#### THE REQUEST
Reproduce word for word the lines below, starting at the line that contains "Task: Click the copy meeting icon" and ending at the line that contains "[x=1038, y=26]", with both of those lines included.
= = = = = = =
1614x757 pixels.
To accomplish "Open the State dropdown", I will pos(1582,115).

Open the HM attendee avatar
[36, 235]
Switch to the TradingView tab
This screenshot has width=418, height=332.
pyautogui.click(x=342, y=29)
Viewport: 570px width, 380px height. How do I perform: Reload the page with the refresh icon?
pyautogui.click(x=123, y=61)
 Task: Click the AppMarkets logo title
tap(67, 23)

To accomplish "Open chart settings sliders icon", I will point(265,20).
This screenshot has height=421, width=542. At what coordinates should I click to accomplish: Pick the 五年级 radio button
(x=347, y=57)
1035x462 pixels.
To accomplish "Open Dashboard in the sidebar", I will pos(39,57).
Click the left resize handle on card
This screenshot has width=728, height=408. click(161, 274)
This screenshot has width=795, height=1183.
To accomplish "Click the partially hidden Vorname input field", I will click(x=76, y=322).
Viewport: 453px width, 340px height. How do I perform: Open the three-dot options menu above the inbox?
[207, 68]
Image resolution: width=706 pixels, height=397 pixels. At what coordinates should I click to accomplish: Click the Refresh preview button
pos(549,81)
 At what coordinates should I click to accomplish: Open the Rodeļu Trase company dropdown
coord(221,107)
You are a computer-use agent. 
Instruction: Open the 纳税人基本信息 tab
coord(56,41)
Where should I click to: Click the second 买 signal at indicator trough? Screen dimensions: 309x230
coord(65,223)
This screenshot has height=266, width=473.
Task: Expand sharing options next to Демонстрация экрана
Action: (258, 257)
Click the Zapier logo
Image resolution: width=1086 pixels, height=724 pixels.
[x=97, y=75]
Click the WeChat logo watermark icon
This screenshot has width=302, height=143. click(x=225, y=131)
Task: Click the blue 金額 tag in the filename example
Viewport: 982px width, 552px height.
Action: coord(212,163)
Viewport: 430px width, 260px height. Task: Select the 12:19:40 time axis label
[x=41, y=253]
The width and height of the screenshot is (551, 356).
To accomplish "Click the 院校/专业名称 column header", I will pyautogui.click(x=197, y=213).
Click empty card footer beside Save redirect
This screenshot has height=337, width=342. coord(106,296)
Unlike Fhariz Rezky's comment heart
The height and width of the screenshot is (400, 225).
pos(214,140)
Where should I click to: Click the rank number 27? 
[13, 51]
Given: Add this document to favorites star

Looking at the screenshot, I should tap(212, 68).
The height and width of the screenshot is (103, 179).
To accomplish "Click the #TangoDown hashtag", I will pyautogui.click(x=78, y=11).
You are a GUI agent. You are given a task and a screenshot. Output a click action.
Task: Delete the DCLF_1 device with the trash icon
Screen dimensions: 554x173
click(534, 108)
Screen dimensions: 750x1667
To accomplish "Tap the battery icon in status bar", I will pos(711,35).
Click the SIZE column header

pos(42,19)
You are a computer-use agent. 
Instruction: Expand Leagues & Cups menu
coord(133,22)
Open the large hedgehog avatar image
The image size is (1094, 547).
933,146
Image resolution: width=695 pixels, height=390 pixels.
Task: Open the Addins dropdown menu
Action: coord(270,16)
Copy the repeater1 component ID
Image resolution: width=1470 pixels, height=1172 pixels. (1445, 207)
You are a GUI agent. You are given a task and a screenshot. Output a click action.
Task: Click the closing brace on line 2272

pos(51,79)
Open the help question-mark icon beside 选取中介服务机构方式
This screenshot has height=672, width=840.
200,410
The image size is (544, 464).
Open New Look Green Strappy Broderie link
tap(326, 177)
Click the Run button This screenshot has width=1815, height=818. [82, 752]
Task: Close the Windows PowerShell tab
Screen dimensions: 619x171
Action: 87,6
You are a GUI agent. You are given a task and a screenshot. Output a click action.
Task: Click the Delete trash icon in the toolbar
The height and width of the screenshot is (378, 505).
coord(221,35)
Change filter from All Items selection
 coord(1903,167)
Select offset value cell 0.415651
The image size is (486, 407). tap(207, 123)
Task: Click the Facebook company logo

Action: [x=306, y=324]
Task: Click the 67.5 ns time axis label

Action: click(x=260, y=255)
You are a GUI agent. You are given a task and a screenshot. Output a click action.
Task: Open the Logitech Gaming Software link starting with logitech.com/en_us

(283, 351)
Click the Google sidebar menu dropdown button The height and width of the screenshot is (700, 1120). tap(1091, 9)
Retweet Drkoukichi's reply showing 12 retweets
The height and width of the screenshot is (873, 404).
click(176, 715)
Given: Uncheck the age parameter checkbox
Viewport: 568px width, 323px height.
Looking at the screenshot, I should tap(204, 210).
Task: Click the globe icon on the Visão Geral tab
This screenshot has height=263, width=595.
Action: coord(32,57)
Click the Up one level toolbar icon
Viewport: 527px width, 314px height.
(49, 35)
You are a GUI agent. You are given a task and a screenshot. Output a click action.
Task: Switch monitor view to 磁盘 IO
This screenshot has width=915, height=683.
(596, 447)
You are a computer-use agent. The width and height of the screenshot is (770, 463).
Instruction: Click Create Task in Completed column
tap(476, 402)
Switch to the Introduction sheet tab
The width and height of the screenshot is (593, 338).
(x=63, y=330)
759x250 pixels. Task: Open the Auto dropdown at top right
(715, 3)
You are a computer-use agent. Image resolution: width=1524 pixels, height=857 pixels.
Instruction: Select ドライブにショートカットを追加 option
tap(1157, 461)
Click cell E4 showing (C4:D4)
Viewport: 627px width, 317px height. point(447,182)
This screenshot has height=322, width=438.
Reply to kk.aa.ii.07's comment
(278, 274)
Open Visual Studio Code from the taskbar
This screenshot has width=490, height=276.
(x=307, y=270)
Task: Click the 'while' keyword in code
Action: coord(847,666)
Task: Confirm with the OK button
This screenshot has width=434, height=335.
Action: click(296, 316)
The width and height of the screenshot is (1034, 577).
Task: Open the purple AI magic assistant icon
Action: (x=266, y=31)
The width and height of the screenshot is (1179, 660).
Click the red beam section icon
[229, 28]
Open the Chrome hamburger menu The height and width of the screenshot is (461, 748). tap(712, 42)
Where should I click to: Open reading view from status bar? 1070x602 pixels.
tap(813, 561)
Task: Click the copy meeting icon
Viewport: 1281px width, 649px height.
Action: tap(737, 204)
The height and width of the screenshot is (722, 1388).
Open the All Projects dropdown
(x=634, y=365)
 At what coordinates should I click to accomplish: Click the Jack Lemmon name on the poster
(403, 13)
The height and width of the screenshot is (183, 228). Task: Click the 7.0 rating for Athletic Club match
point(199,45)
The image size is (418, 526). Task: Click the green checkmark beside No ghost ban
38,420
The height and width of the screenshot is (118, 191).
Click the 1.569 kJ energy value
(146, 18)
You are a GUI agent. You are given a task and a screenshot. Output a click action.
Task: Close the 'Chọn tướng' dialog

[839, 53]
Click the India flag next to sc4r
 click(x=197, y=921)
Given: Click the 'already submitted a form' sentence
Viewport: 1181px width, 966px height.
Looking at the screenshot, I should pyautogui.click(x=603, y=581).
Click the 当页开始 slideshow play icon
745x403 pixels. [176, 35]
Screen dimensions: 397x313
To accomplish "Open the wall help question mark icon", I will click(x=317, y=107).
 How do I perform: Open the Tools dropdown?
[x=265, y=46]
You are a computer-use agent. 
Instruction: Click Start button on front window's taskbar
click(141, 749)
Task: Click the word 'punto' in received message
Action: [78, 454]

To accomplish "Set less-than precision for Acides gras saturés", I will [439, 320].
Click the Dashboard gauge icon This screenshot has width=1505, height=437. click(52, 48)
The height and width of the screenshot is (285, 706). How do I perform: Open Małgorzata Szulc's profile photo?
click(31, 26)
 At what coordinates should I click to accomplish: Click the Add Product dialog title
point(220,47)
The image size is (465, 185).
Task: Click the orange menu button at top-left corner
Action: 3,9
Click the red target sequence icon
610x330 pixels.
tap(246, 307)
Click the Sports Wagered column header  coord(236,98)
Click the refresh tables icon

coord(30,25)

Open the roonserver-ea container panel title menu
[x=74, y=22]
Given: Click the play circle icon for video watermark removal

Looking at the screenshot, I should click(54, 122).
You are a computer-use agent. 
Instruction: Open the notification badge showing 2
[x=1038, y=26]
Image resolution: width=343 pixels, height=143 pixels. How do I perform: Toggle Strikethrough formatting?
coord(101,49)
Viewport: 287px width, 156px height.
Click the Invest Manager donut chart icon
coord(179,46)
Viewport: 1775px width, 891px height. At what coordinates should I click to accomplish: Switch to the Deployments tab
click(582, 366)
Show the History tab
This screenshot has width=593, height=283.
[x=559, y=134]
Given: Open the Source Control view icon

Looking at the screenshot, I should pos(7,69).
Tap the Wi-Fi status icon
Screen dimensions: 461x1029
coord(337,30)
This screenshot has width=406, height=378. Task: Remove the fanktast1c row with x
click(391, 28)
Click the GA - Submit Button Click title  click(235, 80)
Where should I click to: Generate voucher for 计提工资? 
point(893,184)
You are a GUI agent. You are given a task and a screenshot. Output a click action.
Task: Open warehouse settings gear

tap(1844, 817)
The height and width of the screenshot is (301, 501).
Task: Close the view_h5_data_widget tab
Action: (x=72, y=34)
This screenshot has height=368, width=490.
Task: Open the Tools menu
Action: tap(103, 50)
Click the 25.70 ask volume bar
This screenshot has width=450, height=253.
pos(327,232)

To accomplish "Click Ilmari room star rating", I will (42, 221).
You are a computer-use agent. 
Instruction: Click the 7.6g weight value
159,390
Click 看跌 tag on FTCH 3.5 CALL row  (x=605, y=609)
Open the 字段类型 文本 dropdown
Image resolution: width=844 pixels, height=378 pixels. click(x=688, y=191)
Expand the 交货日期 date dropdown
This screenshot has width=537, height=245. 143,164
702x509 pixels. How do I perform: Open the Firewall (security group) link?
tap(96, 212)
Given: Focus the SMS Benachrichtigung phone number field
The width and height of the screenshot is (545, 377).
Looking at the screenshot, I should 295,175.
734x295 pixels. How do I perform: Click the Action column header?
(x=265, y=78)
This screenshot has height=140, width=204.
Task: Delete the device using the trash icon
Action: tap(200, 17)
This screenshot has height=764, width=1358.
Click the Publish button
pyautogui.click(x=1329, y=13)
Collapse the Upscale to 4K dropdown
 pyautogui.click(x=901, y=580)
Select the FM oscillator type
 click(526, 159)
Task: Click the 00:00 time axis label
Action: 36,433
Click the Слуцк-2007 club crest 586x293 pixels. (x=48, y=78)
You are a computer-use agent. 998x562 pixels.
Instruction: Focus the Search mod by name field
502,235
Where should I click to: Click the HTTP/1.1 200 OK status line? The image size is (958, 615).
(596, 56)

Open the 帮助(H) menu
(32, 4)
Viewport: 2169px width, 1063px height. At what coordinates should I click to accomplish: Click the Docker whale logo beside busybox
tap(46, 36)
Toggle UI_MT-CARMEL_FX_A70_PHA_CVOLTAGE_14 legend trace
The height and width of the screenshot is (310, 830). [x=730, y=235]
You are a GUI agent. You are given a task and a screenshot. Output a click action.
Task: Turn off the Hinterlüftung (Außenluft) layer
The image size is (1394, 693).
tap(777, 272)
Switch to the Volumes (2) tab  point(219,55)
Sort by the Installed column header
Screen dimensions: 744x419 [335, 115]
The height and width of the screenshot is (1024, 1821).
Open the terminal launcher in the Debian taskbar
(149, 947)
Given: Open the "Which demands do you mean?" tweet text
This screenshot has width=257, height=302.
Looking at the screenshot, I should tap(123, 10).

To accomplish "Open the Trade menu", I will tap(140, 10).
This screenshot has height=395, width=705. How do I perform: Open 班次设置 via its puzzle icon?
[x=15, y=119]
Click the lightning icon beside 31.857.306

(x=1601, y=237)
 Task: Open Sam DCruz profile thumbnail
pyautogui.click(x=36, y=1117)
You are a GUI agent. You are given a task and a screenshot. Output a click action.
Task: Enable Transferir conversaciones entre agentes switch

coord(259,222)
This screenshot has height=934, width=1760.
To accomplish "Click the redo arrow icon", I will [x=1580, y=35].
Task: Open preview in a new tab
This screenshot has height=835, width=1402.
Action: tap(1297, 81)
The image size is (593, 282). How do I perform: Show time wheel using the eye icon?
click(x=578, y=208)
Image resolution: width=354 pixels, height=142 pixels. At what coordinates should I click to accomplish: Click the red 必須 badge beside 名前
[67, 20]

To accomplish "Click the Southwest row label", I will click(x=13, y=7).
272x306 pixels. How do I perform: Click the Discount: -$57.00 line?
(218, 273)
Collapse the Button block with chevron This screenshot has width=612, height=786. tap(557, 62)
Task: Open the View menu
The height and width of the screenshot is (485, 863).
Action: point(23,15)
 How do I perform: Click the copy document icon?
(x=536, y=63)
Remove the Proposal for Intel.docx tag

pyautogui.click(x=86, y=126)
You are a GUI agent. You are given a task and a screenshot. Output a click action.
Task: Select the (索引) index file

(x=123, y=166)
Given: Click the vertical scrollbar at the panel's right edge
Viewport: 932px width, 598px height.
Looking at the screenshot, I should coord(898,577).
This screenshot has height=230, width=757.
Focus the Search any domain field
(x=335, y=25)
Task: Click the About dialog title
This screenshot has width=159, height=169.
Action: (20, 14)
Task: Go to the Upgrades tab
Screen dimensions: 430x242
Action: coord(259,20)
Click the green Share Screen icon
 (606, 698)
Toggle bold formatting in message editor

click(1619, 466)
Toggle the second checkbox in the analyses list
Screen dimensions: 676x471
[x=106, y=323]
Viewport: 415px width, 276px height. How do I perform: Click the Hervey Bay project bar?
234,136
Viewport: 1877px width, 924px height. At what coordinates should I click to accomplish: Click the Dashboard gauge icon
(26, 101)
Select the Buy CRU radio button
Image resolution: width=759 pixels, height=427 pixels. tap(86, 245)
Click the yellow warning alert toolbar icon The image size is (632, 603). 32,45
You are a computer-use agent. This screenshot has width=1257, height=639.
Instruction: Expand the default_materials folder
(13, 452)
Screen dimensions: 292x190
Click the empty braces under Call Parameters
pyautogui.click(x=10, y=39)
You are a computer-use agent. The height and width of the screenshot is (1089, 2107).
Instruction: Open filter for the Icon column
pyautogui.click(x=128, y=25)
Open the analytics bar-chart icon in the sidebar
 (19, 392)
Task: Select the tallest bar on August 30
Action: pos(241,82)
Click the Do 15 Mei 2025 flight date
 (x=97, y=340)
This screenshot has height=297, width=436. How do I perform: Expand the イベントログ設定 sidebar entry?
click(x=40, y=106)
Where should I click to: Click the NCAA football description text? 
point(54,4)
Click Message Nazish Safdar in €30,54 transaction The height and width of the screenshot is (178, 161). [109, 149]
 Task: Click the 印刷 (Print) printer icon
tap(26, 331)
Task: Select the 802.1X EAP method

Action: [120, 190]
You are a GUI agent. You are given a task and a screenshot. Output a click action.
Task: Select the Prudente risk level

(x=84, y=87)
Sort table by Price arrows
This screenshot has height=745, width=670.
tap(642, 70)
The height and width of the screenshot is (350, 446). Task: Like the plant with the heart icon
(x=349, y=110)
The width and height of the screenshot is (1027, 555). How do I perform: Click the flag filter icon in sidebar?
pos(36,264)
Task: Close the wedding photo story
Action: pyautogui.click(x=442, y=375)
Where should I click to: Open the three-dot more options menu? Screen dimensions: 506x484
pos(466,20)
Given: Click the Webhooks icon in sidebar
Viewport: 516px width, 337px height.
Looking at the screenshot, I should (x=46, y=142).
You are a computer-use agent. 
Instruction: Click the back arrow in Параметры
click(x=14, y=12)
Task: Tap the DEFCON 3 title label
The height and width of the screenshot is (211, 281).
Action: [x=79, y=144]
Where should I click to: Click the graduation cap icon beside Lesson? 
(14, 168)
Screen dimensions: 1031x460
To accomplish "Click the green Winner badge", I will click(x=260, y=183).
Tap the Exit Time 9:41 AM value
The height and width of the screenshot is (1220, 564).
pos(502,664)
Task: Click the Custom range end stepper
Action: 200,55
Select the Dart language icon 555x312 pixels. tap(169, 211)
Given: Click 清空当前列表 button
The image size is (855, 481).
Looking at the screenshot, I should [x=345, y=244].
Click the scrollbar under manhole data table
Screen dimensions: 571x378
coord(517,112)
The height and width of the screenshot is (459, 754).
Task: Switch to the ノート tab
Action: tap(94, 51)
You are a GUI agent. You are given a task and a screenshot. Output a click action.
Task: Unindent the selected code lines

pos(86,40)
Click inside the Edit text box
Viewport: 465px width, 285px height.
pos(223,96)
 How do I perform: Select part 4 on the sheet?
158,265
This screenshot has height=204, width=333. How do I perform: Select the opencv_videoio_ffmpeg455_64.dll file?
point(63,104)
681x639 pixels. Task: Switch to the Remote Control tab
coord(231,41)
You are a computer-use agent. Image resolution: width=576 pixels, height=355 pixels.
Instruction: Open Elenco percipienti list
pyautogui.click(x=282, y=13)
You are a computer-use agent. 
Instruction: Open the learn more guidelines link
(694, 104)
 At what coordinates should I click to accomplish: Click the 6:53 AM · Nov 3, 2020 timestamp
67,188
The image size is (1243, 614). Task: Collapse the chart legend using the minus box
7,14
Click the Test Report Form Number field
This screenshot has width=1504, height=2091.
= = = = = = =
#### WRITTEN ANSWER
Task: Click the copy meeting icon
Viewport: 1281px width, 649px height.
Action: tap(737, 204)
The height and width of the screenshot is (722, 1388).
Open the All Projects dropdown
(x=634, y=365)
 At what coordinates should I click to accomplish: Click the Jack Lemmon name on the poster
(403, 13)
The height and width of the screenshot is (183, 228). Task: Click the 7.0 rating for Athletic Club match
point(199,45)
The image size is (418, 526). Task: Click the green checkmark beside No ghost ban
38,420
The height and width of the screenshot is (118, 191).
Click the 1.569 kJ energy value
(146, 18)
You are a GUI agent. You are given a task and a screenshot. Output a click action.
Task: Close the 'Chọn tướng' dialog

[839, 53]
Click the India flag next to sc4r
 click(x=197, y=921)
Given: Click the 'already submitted a form' sentence
Viewport: 1181px width, 966px height.
Looking at the screenshot, I should pyautogui.click(x=603, y=581).
Click the 当页开始 slideshow play icon
745x403 pixels. [176, 35]
Screen dimensions: 397x313
To accomplish "Open the wall help question mark icon", I will click(x=317, y=107).
 How do I perform: Open the Tools dropdown?
[x=265, y=46]
You are a computer-use agent. 
Instruction: Click Start button on front window's taskbar
click(141, 749)
Task: Click the word 'punto' in received message
Action: [78, 454]

To accomplish "Set less-than precision for Acides gras saturés", I will [439, 320].
Click the Dashboard gauge icon This screenshot has width=1505, height=437. click(52, 48)
The height and width of the screenshot is (285, 706). How do I perform: Open Małgorzata Szulc's profile photo?
click(31, 26)
 At what coordinates should I click to accomplish: Click the Add Product dialog title
point(220,47)
The image size is (465, 185).
Task: Click the orange menu button at top-left corner
Action: 3,9
Click the red target sequence icon
610x330 pixels.
tap(246, 307)
Click the Sports Wagered column header  coord(236,98)
Click the refresh tables icon

coord(30,25)

Open the roonserver-ea container panel title menu
[x=74, y=22]
Given: Click the play circle icon for video watermark removal

Looking at the screenshot, I should click(54, 122).
You are a computer-use agent. 
Instruction: Open the notification badge showing 2
[x=1038, y=26]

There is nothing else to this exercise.